Welchen Auftrag habt Ihr, die Erlöserschwestern in Kirche und Gesellschaft heute?
Das II. Vatikanische Konzil und die nachkonziliare Zeit haben für die Orden, besonders für die Schwesterngemeinschaften eine grundlegende Neuausrichtung gebracht.
Es lohnt sich und es ist gut, Euer besonderes Charisma zu erkennen, zu leben und dieses in das Leben der Kirche einzubringen. Ihr, liebe Schwestern, habt eine große Aufgabe, die weit über das aktive Tun hinausgeht. Als Erlöste sollt Ihr Eure Berufung leben und die Frohe Botschaft den Menschen weitergeben. Ordensleben ist kein Produkt, keine gesicherte Lebensentscheidung, sondern ein Lebensentwurf in der Nachfolge Jesu. Ordensleben geht nie in Pension – das bewundere ich besonders an Euren älteren Mitschwestern.
Das Leben in der Ordensgemeinschaft, mit allen Herausforderungen, oft auch mit dem Zermürbenden, muss exemplarisch für die Echtheit in der Nachfolge Jesu sein. Jede Ordensgemeinschaft, mag sie klein oder groß sein, ist Kirche im Kleinen. Ordenshäuser, Klöster sind offene Häuser, keine geschlossenen Burgen hinter dicken Klostermauern, sondern Orte, an denen man Gott begegnen und Freude wachsen kann. Papst Franziskus an die Ordensleute: Es ist notwendig, „hinauszugehen und neue Gegenwarten zu suchen, um dem Evangelium und der Liebe Gottes treu zu sein.“ Ohne Ordensgemeinschaften verkümmert die Kirche und die Gesellschaft.
Ordensleben bedeutet offen und hellhörig zu sein, die Zeichen der Zeit zu erkennen und verlangt Euren ganzen Einsatz in Kirche, in unseren Diözesen und in der Zivilgesellschaft.
Die zunehmende Selbstverliebtheit, der Drang nach Selbstverwirklichung, der grassierende Individualismus, haben in unseren Ordensgemeinschaften keinen Platz. Die Mitte jeder Gemeinschaft muss Er sein, der ruft und beruft.
Liebe Schwestern aus Ungarn, aus der Slowakei, aus der amerikanischen Region und aus Österreich: „Ich will Euch eine Zukunft und Hoffnung geben!“ Dieses Bibelwort aus dem Prophetenbuch, das Motto Eures Generalkapitels, ist eine große Verheißung.

=== Zu erledigende Aufgaben ===
**A)** Nenne alle Länder und Regionen, aus denen die im Text über die Erlöserschwestern angesprochenen Schwestern stammen.
**B)** Welches Bibelwort dient laut dem Text über die Erlöserschwestern als Motto des Generalkapitels?
**C)** Setze den Text über die Erlöserschwestern nach seinem letzten Satz mit einigen Sätzen fort.

=== Datenabschnitt ===
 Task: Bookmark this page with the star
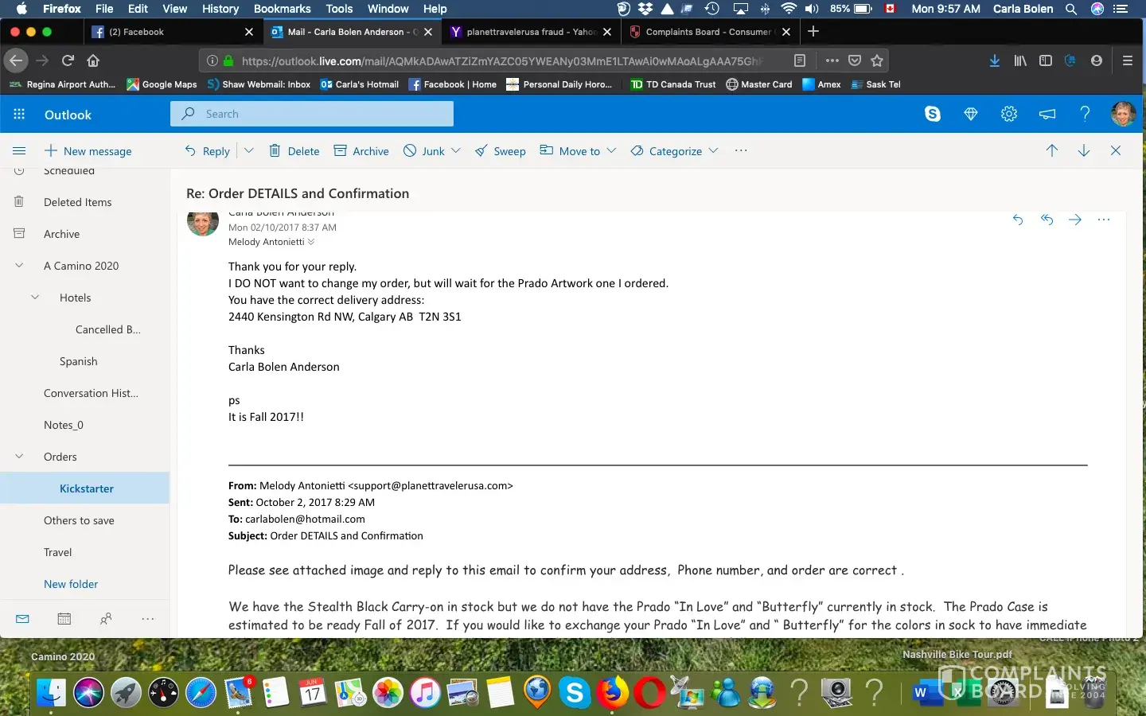click(877, 60)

=== Antworten je Aufgabe ===
**A)** Ungarn, die Slowakei, die amerikanische Region und Österreich.

**B)** „Ich will Euch eine Zukunft und Hoffnung geben!“

**C)**
Ein Generalkapitel muss sich auch mit der Zukunft der Kongregation beschäftigen. Hoffnungslosigkeit und Resignation wären falsche Zugänge. Wie können wir Freude an der Berufung wecken? Was wird aus unseren Ordenshäusern, Ordenseinrichtungen und Schulen, ohne uns zu Immobilienmaklern degradieren zu lassen? Wie könnt Ihr Euer Charisma leben? Die Aufgaben in der Slowakei, in Ungarn, in Österreich, in der amerikanischen Region sind verschieden, aber ohne ein grenzüberschreitendes Miteinander – auch über die Kongregation hinaus – können wir Zukunft nicht gestalten.
Viele Fragen stehen im Raum, nur einige habe ich genannt, Antworten sollen von Euch gewagt werden!
„Ich will Euch eine Zukunft und Hoffnung geben“ – dieses Gotteswort wird nur dann wirklich, wenn wir Zukunft wollen.
Liebe Mitschwestern, ich danke Euch allen, Ihnen, die Sie hier sind, den Mitschwestern in Euren Gemeinschaften und besonders den verstorbenen Mitschwestern, die uns viel Gutes getan haben.
Ich danke Euch für Euer Zeugnis für Christus, den Erlöser und für Eure verschwenderische Hingabe an die Menschen, ganz besonders für Euer Gebet.
Ich bitte um Eure Offenheit, Zuversicht und Gelassenheit, um Euren Mut, Wege aufzuzeigen, die bis jetzt noch nicht begangen wurden.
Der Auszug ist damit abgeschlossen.